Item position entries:

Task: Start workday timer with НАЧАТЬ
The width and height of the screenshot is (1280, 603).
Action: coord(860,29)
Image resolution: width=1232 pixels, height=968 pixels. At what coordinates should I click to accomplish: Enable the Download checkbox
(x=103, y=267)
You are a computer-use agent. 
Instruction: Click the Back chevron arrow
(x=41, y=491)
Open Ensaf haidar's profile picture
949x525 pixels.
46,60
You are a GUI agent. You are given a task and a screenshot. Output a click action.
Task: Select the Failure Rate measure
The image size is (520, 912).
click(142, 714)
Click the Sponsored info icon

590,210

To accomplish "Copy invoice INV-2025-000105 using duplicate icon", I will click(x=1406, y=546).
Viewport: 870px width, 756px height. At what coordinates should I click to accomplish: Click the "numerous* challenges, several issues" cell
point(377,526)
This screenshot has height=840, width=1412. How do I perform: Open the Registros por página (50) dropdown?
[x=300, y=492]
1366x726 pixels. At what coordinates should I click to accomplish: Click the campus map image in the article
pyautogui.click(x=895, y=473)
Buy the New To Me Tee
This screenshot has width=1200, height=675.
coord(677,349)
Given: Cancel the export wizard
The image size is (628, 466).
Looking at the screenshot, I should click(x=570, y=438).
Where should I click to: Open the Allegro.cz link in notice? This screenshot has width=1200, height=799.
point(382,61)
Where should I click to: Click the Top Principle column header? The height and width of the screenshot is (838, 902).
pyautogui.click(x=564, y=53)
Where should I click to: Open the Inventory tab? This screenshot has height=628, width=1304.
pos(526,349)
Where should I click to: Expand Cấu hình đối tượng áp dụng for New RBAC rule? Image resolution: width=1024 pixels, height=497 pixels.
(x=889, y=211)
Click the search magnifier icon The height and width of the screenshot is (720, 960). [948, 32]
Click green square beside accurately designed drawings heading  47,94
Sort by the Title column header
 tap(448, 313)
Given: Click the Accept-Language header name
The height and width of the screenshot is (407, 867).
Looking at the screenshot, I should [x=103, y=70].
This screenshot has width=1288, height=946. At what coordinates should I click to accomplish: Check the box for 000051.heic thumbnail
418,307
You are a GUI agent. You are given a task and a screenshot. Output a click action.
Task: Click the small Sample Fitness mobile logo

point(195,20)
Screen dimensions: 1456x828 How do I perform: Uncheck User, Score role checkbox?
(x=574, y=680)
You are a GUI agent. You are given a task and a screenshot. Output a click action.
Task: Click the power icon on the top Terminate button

# GIVEN EXERCISE:
Can you pull out the records word for word, starting at the line that contains "This screenshot has height=840, width=1412." and stopping after the line that contains "Click the search"?

# FINISHED ANSWER:
This screenshot has height=840, width=1412. How do I perform: Open the Registros por página (50) dropdown?
[x=300, y=492]
1366x726 pixels. At what coordinates should I click to accomplish: Click the campus map image in the article
pyautogui.click(x=895, y=473)
Buy the New To Me Tee
This screenshot has width=1200, height=675.
coord(677,349)
Given: Cancel the export wizard
The image size is (628, 466).
Looking at the screenshot, I should click(x=570, y=438).
Where should I click to: Open the Allegro.cz link in notice? This screenshot has width=1200, height=799.
point(382,61)
Where should I click to: Click the Top Principle column header? The height and width of the screenshot is (838, 902).
pyautogui.click(x=564, y=53)
Where should I click to: Open the Inventory tab? This screenshot has height=628, width=1304.
pos(526,349)
Where should I click to: Expand Cấu hình đối tượng áp dụng for New RBAC rule? Image resolution: width=1024 pixels, height=497 pixels.
(x=889, y=211)
Click the search magnifier icon The height and width of the screenshot is (720, 960). [948, 32]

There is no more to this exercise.